• **PROBLEM TO WORK ON**: Look below for the line containing "Click the lock", then write out that line and every line after it to the end, exactly, minus the pictures.

# # # # # # #

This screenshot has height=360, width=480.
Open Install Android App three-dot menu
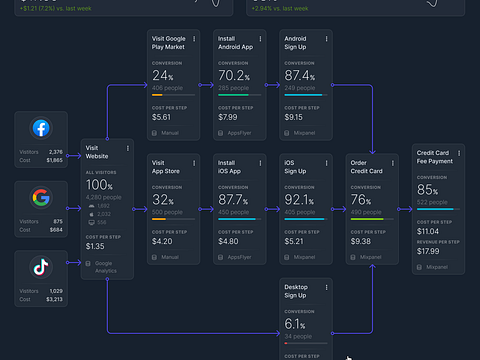click(260, 39)
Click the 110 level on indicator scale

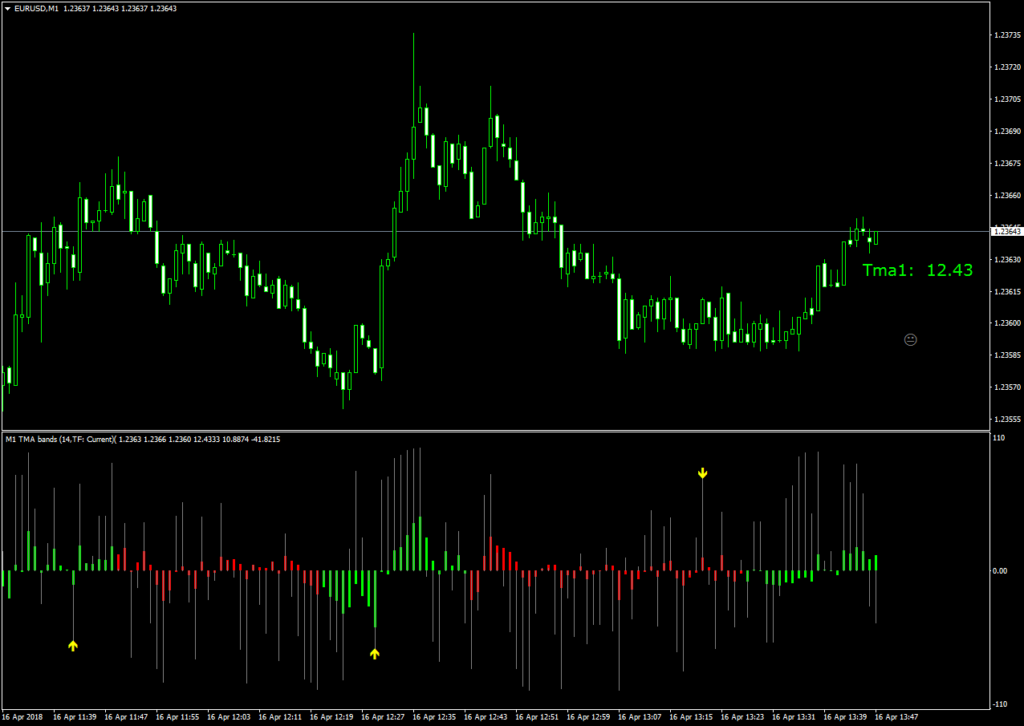997,438
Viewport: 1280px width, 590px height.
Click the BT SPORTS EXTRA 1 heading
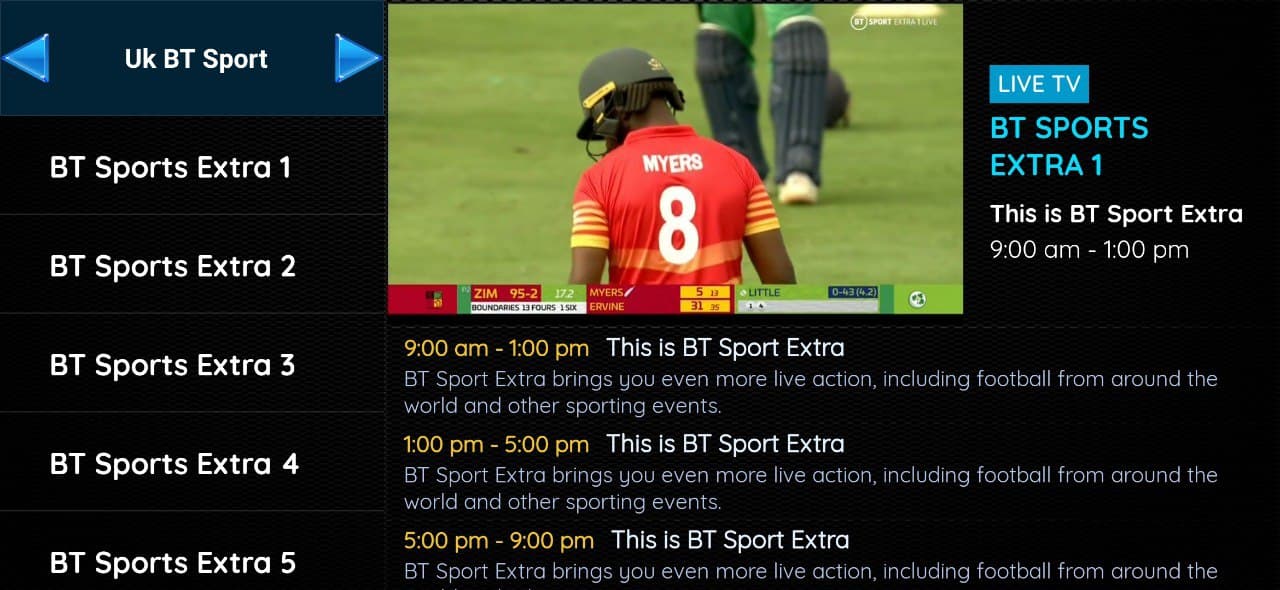[1069, 146]
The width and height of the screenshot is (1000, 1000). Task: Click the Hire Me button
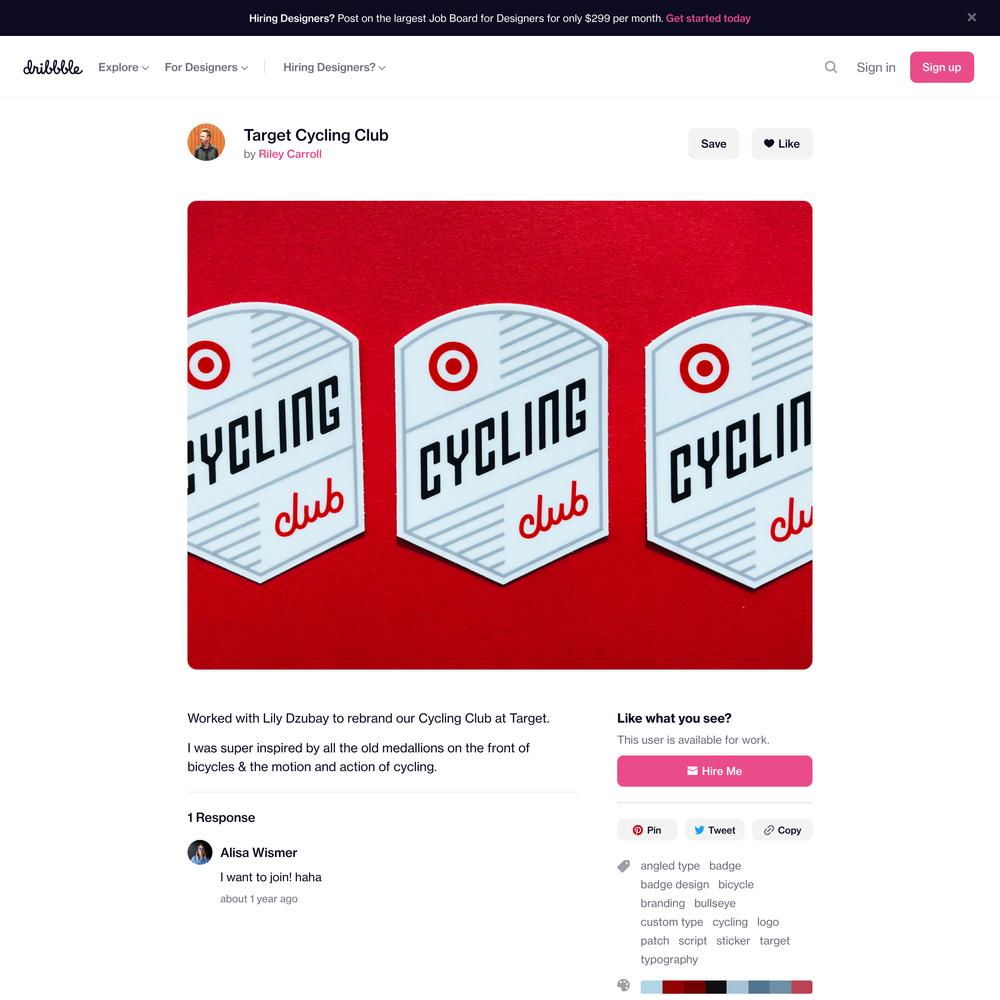point(714,770)
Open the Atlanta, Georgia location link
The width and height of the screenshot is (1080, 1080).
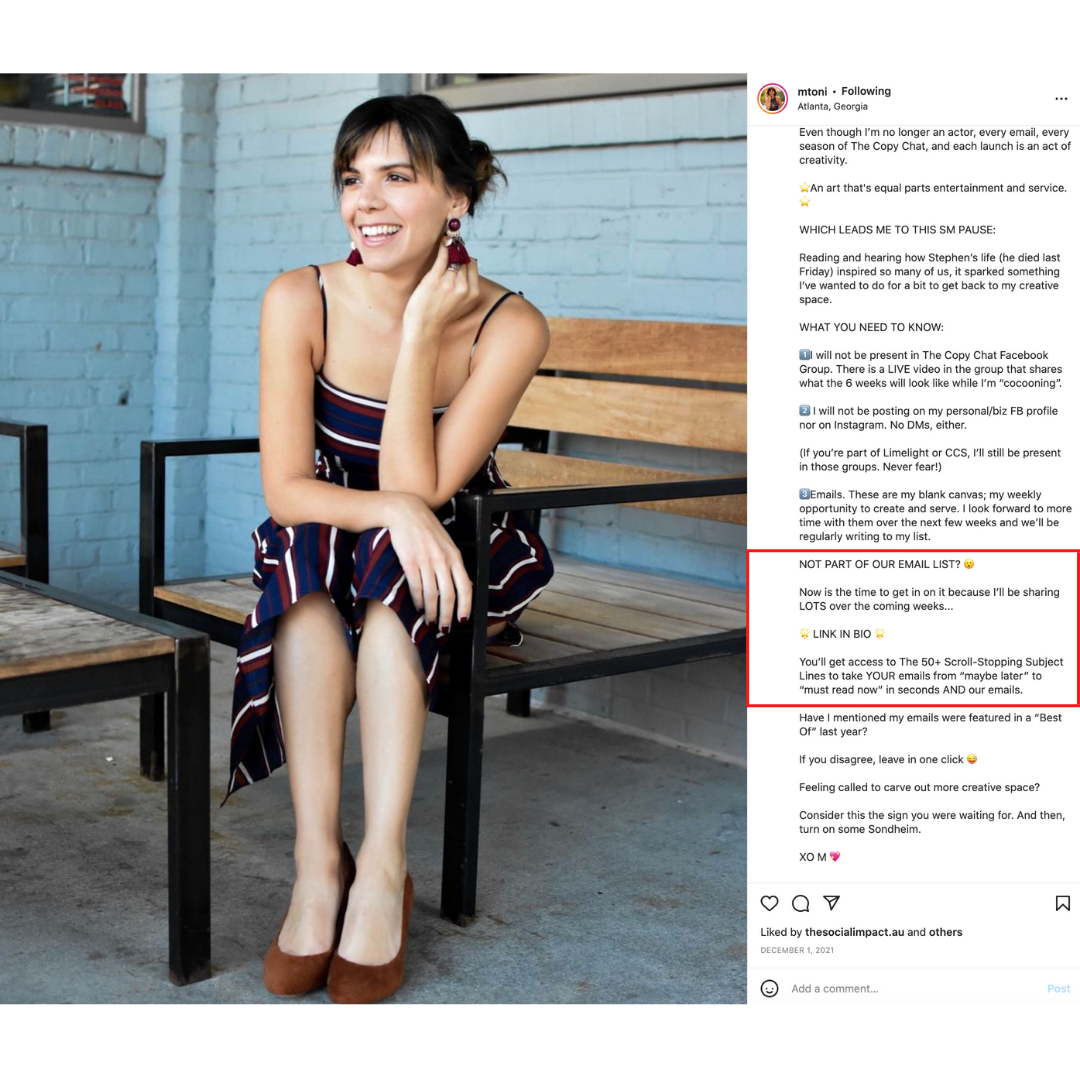coord(832,107)
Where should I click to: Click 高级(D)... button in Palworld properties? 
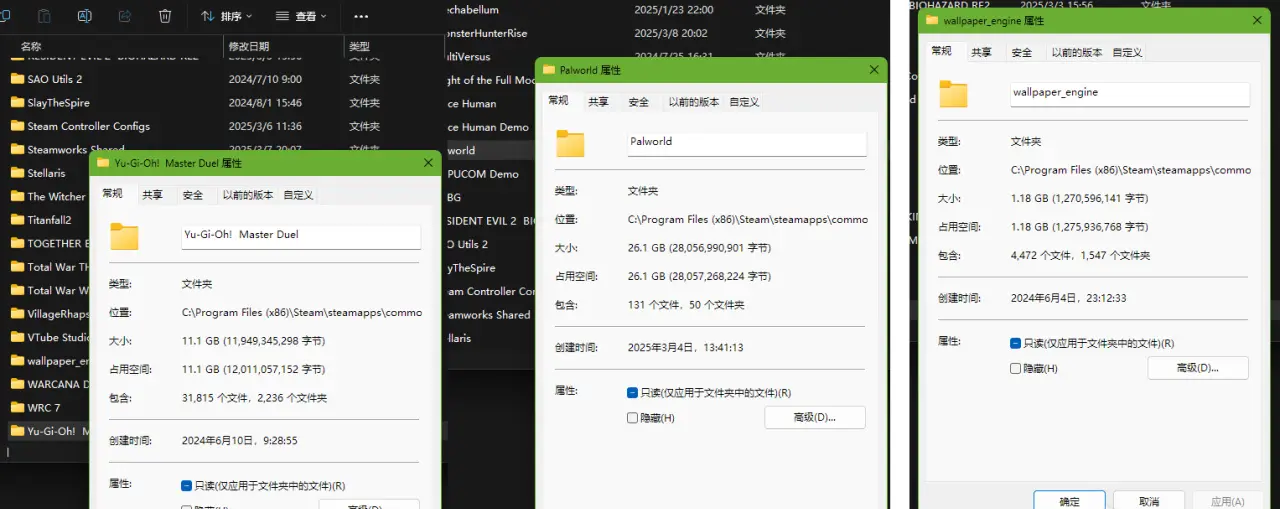pos(814,417)
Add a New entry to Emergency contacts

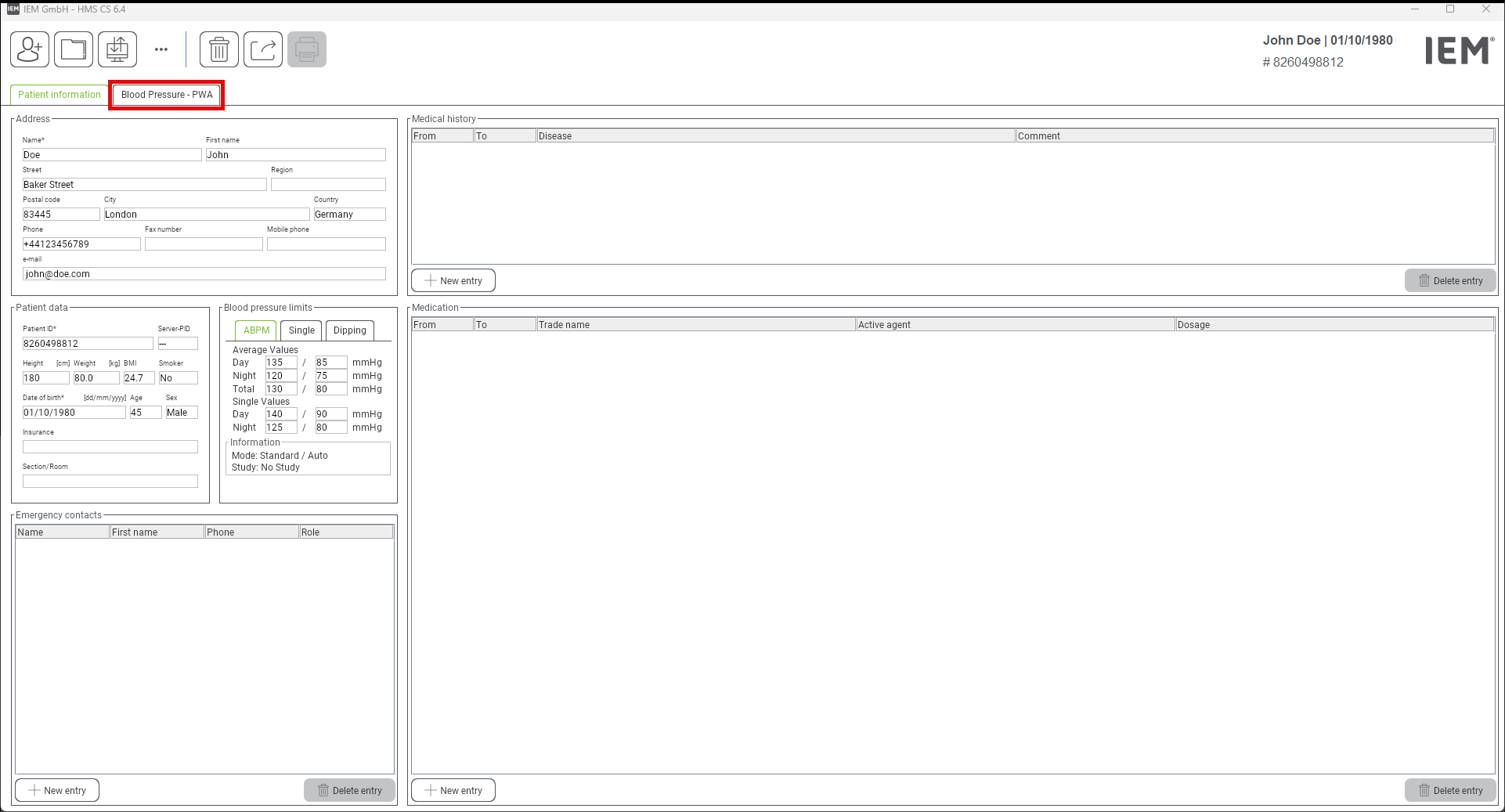coord(57,791)
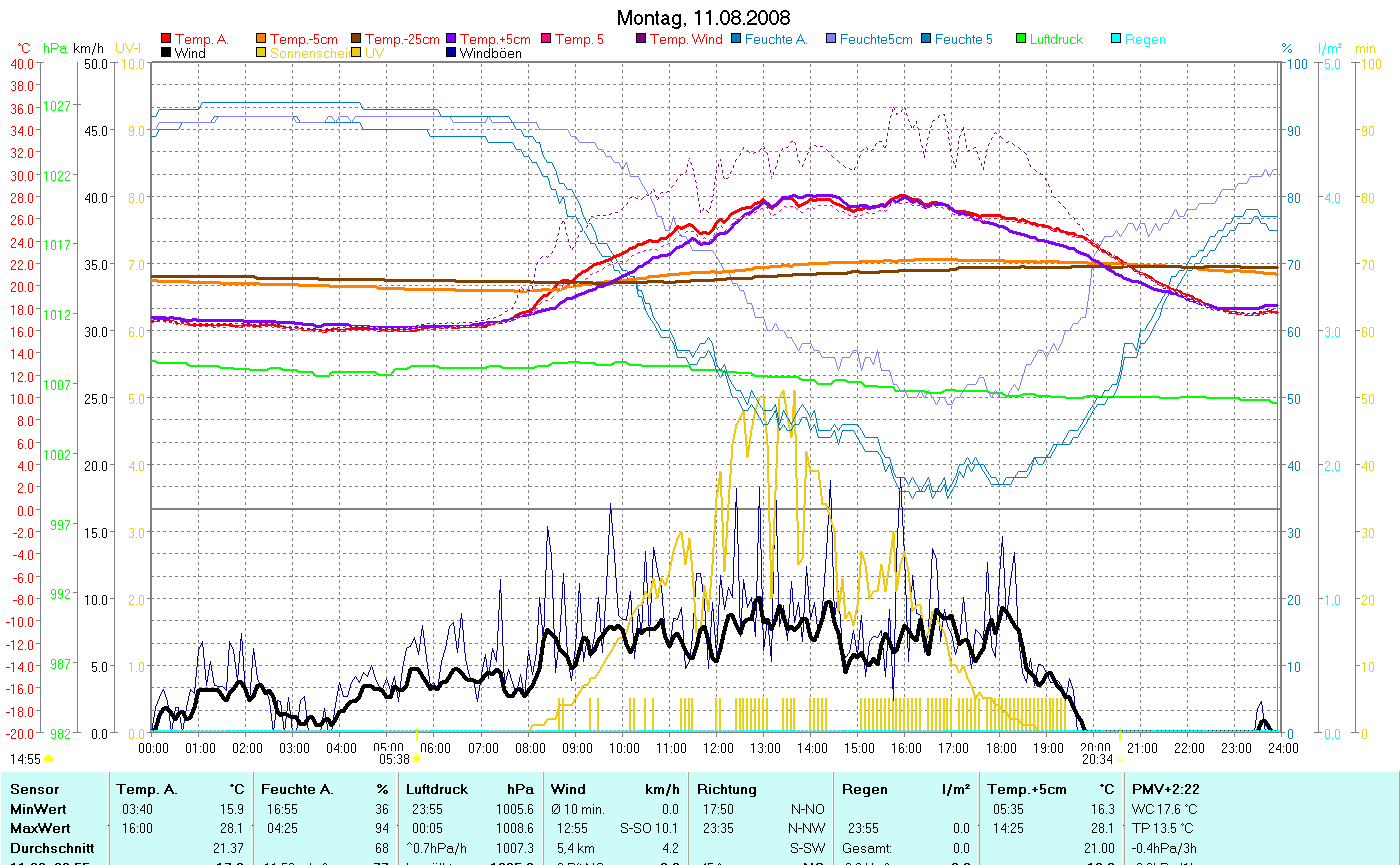Image resolution: width=1400 pixels, height=865 pixels.
Task: Click the chart title Montag, 11.08.2008
Action: pos(702,18)
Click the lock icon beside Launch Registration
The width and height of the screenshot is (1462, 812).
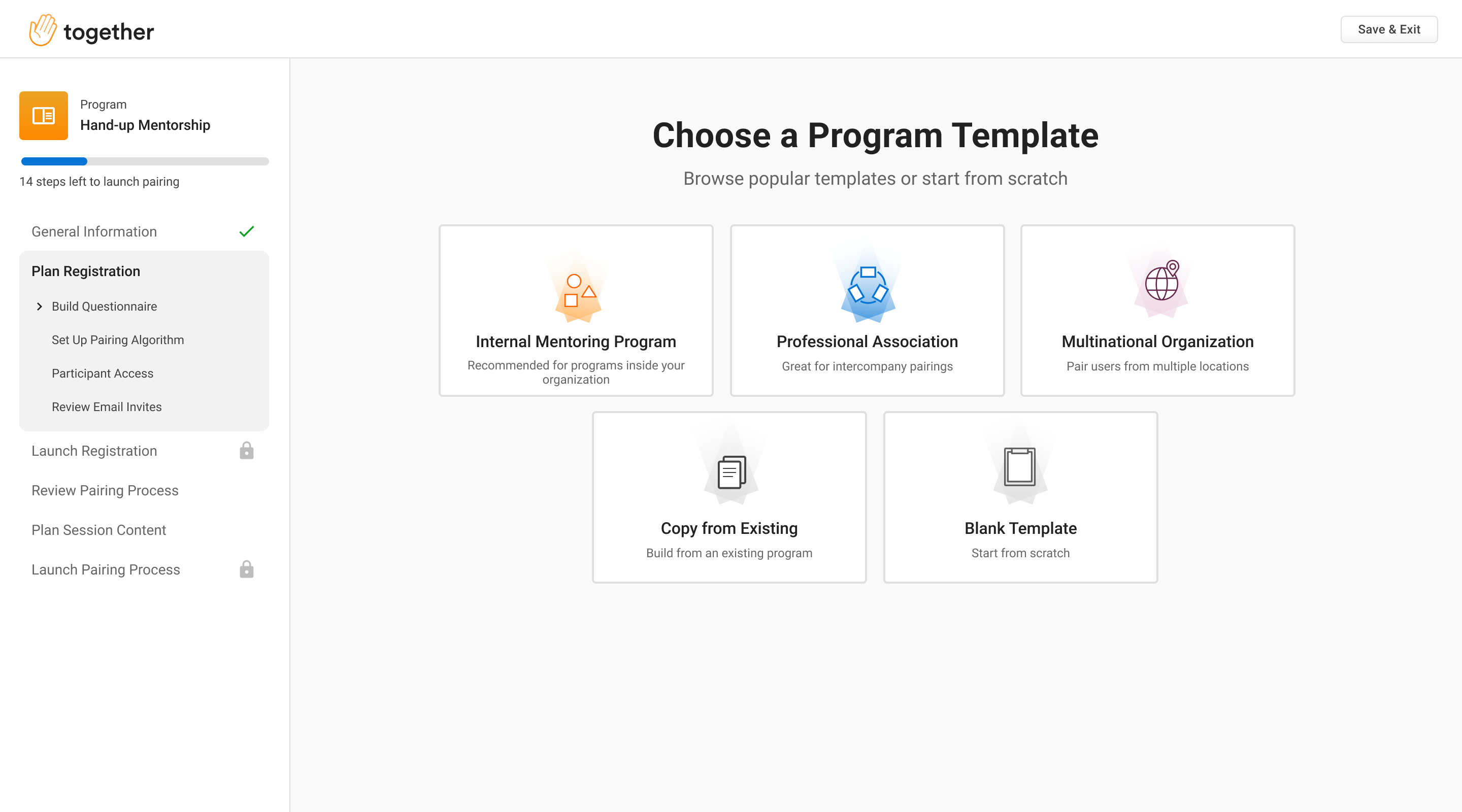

# # # # # # #

• **SOLUTION TO THIS EXERCISE**:
Click the lock icon beside Launch Registration
The width and height of the screenshot is (1462, 812).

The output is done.